====== Variational Groundstate Search ======


Here we introduce the variational groundstate search for matrix product states. The goal is to find the MPS representation of the groundstate of the onedimensional lattice with a given hamiltonian H. Furthermore we limit the matrix dimension m of the matrices in the MPS to a maximal value. Therefore we try to find the best MPS representation of the groundstate for a given matrix dimension m.

The main idea is to use the variational principle. So we want to find the MPS $\lvert\psi\rangle$ that minimizes:
\begin{align}
E = min\frac{\langle\psi\lvert\hat H\lvert\psi\rangle}{\langle\psi\lvert\psi\rangle}
\end{align}

This problem can be expressed by using the Lagrange-formalism. So we want to minimize $\langle\psi\lvert\hat H\lvert\psi\rangle$ under the constraint that the norm $\langle\psi\lvert\psi\rangle$ is constant. Introducing the groundstate energy E as the Lagrange-multiplier, we get the Langrange function:
\begin{align}
L=\langle\psi\lvert\hat H\lvert\psi\rangle - E(\langle\psi\lvert\psi\rangle-1)

▶ [Data block]:

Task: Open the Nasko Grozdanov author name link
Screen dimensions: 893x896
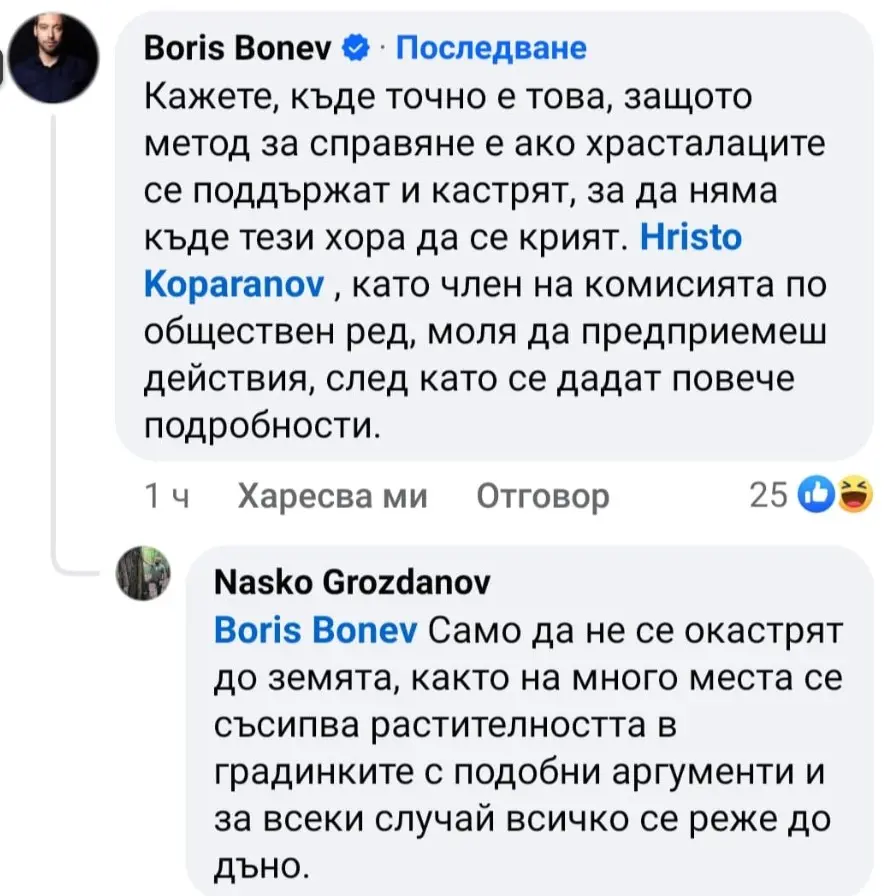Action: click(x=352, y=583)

▶ [Task set]:
(1) In the groundstate search text, what is introduced as the Lagrange multiplier?
(2) Please output the part of the groundstate search text that opens with the words containing "Here we introduce" and closes with "matrix dimension m.".
Rely only on the groundstate search text, not the data.

▶ [Results by task]:
(1) The groundstate energy E.

(2)
Here we introduce the variational groundstate search for matrix product states. The goal is to find the MPS representation of the groundstate of the onedimensional lattice with a given hamiltonian H. Furthermore we limit the matrix dimension m of the matrices in the MPS to a maximal value. Therefore we try to find the best MPS representation of the groundstate for a given matrix dimension m.